**WHAT YOU NEED TO DO**
Copy the lines of the data below verbatim, starting at the line that contains "Identify the location" and ending after the line that contains "In order to click on rank-label: Rank".

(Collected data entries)
===

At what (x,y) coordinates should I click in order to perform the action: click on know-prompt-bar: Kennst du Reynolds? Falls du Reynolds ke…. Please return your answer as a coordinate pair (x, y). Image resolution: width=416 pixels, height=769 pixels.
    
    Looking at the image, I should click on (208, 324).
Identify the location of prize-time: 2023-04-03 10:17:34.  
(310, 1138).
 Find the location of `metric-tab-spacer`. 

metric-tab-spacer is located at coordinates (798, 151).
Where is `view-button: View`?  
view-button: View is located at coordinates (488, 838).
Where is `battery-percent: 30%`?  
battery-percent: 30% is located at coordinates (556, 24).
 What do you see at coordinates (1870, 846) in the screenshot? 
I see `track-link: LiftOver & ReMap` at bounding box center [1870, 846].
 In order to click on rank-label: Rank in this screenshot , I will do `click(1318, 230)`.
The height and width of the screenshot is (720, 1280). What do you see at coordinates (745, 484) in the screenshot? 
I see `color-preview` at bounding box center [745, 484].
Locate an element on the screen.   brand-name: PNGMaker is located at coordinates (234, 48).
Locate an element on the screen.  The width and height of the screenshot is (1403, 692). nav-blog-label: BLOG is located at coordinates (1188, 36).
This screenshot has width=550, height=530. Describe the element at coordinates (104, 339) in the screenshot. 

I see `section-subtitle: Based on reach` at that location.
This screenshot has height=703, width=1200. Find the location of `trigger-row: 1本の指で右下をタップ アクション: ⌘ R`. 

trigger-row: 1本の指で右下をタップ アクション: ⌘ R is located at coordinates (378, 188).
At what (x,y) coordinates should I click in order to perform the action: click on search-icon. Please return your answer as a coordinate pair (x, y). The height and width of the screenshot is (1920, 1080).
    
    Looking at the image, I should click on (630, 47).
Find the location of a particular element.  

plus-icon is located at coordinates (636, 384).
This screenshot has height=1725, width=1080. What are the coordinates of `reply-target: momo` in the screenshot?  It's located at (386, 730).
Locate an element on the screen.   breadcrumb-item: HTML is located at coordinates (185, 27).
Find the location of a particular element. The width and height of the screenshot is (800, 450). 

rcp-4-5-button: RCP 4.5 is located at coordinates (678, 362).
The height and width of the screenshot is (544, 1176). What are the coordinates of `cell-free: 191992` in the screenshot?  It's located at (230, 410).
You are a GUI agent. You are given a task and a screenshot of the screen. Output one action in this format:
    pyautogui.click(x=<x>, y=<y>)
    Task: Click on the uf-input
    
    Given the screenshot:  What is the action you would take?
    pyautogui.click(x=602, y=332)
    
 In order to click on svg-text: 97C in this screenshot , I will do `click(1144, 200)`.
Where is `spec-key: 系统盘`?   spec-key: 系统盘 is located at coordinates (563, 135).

===

**TASK SOLUTION**
Identify the location of prize-time: 2023-04-03 10:17:34.  
(310, 1138).
 Find the location of `metric-tab-spacer`. 

metric-tab-spacer is located at coordinates (798, 151).
Where is `view-button: View`?  
view-button: View is located at coordinates (488, 838).
Where is `battery-percent: 30%`?  
battery-percent: 30% is located at coordinates (556, 24).
 What do you see at coordinates (1870, 846) in the screenshot? 
I see `track-link: LiftOver & ReMap` at bounding box center [1870, 846].
 In order to click on rank-label: Rank in this screenshot , I will do `click(1318, 230)`.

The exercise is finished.